8:45am Wednesday 19th March 2008

It's been a good week for bargains so far.

An American bank has snapped up one of its rivals for a hundredth of what it was worth only seven days ago, and got a billion-dollar building as part of a very impressive deal.

Then there's Heather Mills McCartney, who has come out of the divorce courts with £24.3 million of Sir Paul McCartney's £400 to £800 million fortune.

Admittedly, it's not a massive proportion of her ex-husband's wealth, but it's a handsome enough lottery win, for example. And at least one of the papers has worked out that it comes to about £700 an hour of Heather's time in the brief period of her former marriage.

Sir Paul's formidable lawyer Fiona Shackleton somehow managed to get what Heather described as "a baptism" in court.

But she will surely have taken home a big enough wage slip to sort out cut-and-blow-dries for the rest of her natural life.
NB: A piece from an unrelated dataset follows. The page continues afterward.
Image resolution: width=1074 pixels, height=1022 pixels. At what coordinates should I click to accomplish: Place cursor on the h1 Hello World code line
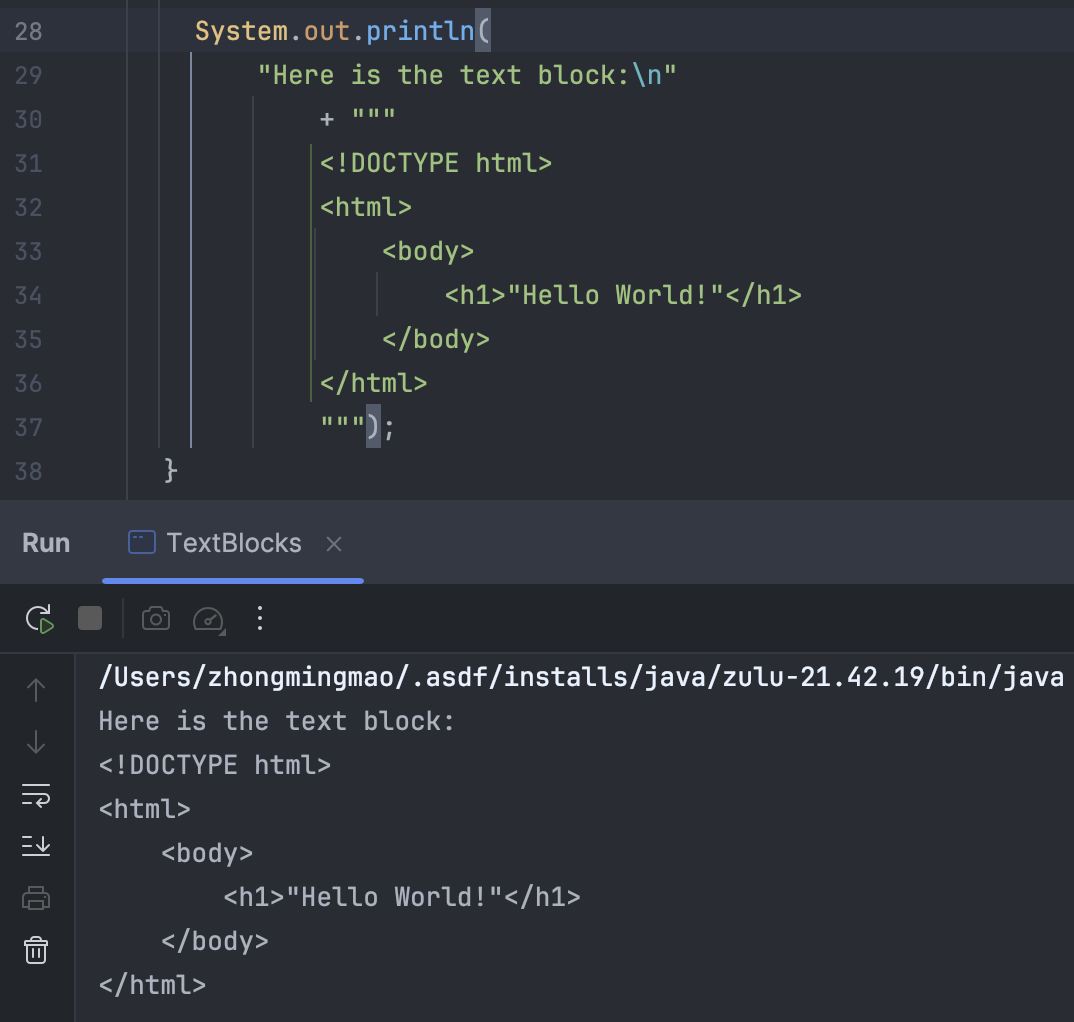[x=622, y=295]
And yet, despite the fact that he's been doing most of the forking out, I can't help thinking that the person who's struck the bargain of the week is none other than Sir Paul himself.
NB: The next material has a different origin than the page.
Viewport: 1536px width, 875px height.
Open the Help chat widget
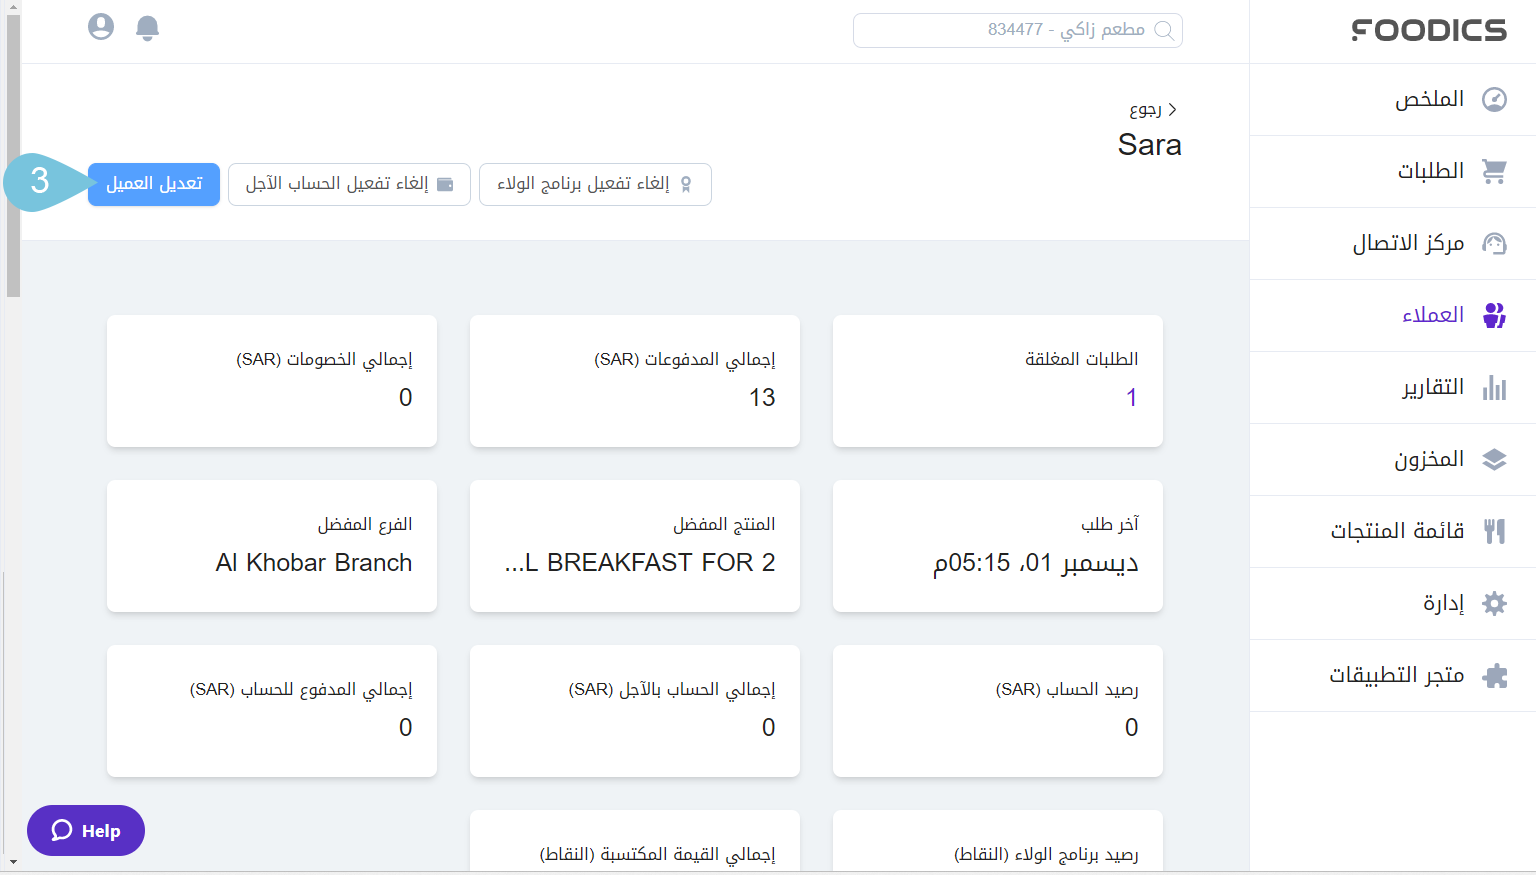(86, 830)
Even if you confine yourself to contemplating the display Heather mounted on the steps of the High Court on Monday, you'd be hard put to conclude that he won't consider £24.3 million a reasonable deal for a future of relative peace and quiet.

Silence is golden, as the Tremeloes used to sing. I can't seem to find out who wrote that, but if it wasn't Sir Paul, I bet he wishes it was.

Another home relishing a bit of respite must be a certain Devonshire mansion where thousands of gatecrashers turned up for an 18th birthday party.

Pictures of the resulting mayhem have been posted on the internet, and it's easy to see how Rebecca Brooks, the owner of the manor house involved, could be looking at a repairs bill running into tens of thousands of pounds.

Not such a good week, then for her, and she has condemned BBC Radio One for flagging up the party on air.

I've no doubt national publicity didn't help, but putting an "all-welcome" notice on your sixth-form college notice-board, as Rebecca's daughter did, must surely count as asking for trouble.

Having once been a teenager, I shudder at the very idea of such a notice. I'm sure Rebecca could handle her own daughter, but hundreds of strangers who don't give a damn about the new carpet is an altogether more chilling prospect.

And speaking of feral youth, yet another new scheme has been hatched this week to tackle the problem.

This time the idea is to root out bad behaviour before it can escalate into an ASBO.

A thousand of the children "most at risk" of getting into trouble with the law (the nation's leading junior yobs, to you and me) will be tackled by a crack team of "assertive and persistent key workers" who will force them, basically, to behave. They will make them agree to go to school and steer them away from misusing drink and drugs.

Local authorities will bid for £13 million to run 20 of these Intensive Youth Support Projects.

Silly me, I thought we already had "assertive and persistent key workers" in place to deal with naughty kids. Parents, I thought they were called.